Because, as Rob mentioned, the power of the Supreme Court to overrule the decisions of the political branches of government is nowhere in the Constitution at all. It was asserted by John Marshall in Marbury v. Madison, he himself deciding that, if the nation were ruled by a charter, and the courts were especially competent to interpret that charter, well then, by implication, the Court had the power to overturn legislation and executive actions which the Court believed were in violation of that charter.

But this is assumed authority by the Court. One the nation has acquiesced in, but assumed authority nevertheless.

As the Framers did not seem to ever contemplate the Court having such an enormous power -- a five-man veto over the any law passed in the United States, whether by the US Congress or any state legislature -- it's hardly surprising they didn't build into the Constitution a reciprocal, symmetrical override power to veto the veto. Having not planned on the Court having such power in the first place, they never contemplated the political power to check the Court's power.

You don't invent an umbrella if you never imagined the possibility of rain.

Now, this is all very theoretical and perhaps silly -- given that this is such a big step that no one at all is discussing -- but perhaps it's time for the Constitution to catch up with the Court's self-granted power of reviewing all legislative and executive action by amending the Constitution to provide for a 3/5ths congressional override of any Supreme Court decision. If we have a system of checks and balances -- or rather checks and counter-checks, as the veto/override pairing provides an example of -- where, precisely, is the counter-check on the Supreme Court? The Supreme Court has a check on the political branches, but where, precisely, is the political branches' counter-check?

If the Supreme Court can nullify any congressional or presidential action, doesn't the symmetry of check and counter-check suggest that Congress should have the power to in turn nullfy a Supreme Court decision?


You're making great sense, there, Ace. Now we turn to my visit to Concurring Opinions. Daniel Solove states, in passing:

Posner argues for judicial restraint because "when in doubt about the actual or likely consequences of a measure, the pragmatic, empiricist judge will be inclined to give the other branches of government their head." (p. 27). Why? It is not self-evident at all that the executive branch has made the most wise decisions on national security throughout history. More importantly, it is not clear why the executive branch is better at balancing civil liberties and national security. If anything, it seems to me that the executive branch might weigh national security too much.
Here is my response -- and note how much in accord with Ace it is. Ah, how refreshing it is not to feel alone in the wilderness...

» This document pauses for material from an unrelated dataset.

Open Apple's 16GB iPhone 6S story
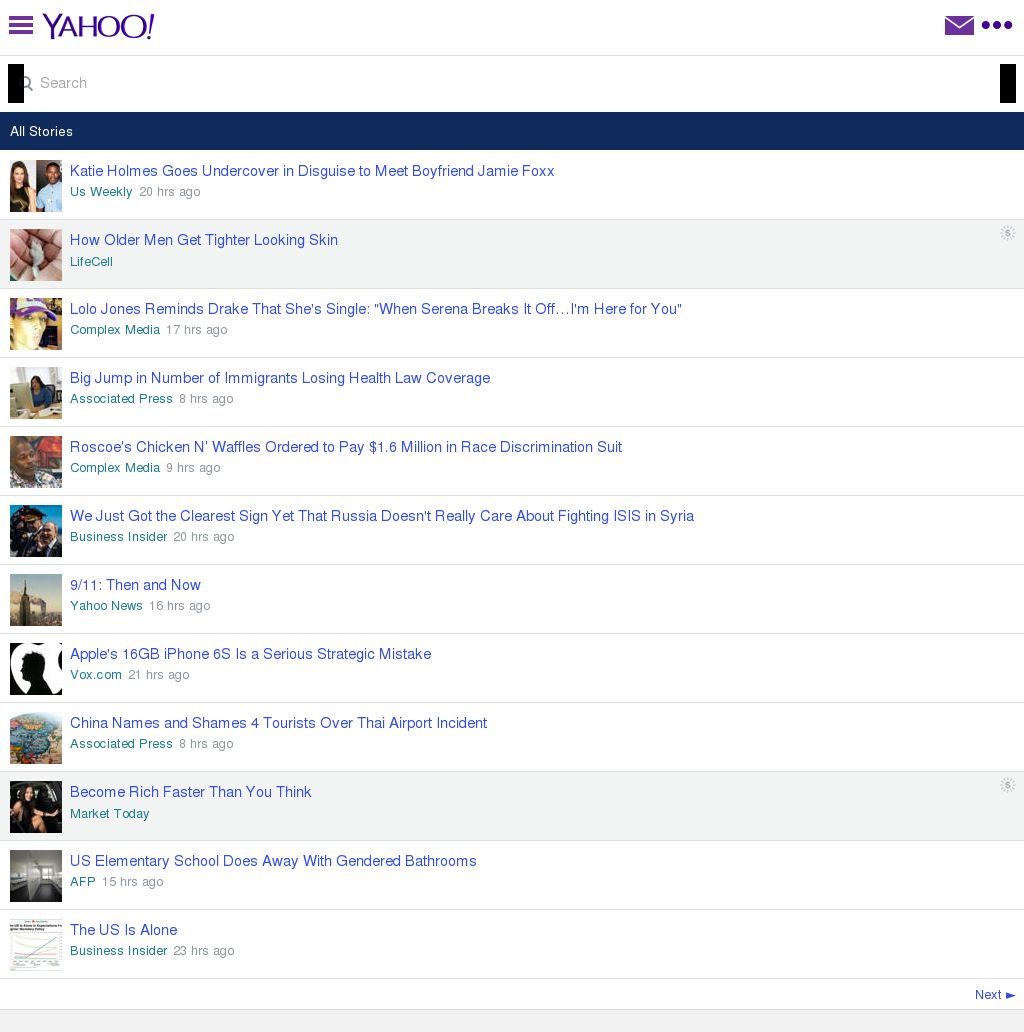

But it is self-evident that the judicial branch is the branch of government that is least subject to checks and balances, and in particular is least answerable to the public for malpractice in its behavior or folly in its policies. A President who, in the opinion of the People, gets the balance wrong, is subject to the consequences of their displeasure as expressed in the ballot box, as is his party. A Supreme Court Justice who flagrantly imposes his own personal political agenda upon the entire nation by judicial fiat, is subject to...absolutely no negative consequence at all other than having people whose opinion he despises, think badly of him.

That's just one reason to value judicial restraint and judicial deference, generally speaking, to the directly representative branches of government.

I have no idea whether you have spent a lot of time on your blog arguing about the importance of "checks and balances" and complaining that the President is too free to behave as he chooses without being controlled by other branches of government. But nobody who supports Supreme-Court level judicial activism -- that is, nobody who objects to the principle Posner lays out in the passage you quote -- can really pretend, in the presence of intelligent people and the obvious absence of legislative and executive control over the abuse of the Supreme Court's powers, to believe in the importance of checks and balances per se. Whenever a supporter of judicial activism starts talking about checks and balances, the rest of us know perfectly well that he means "checks and balances on the behavior of people to whose political agendas I personally object." Therefore I hope, since you here seem to be objecting to the idea that judges should defer in general to the two branches that are directly accountable to the voting citizens, that you have not complained in the past about inadequate checks and balances on the President's behavior.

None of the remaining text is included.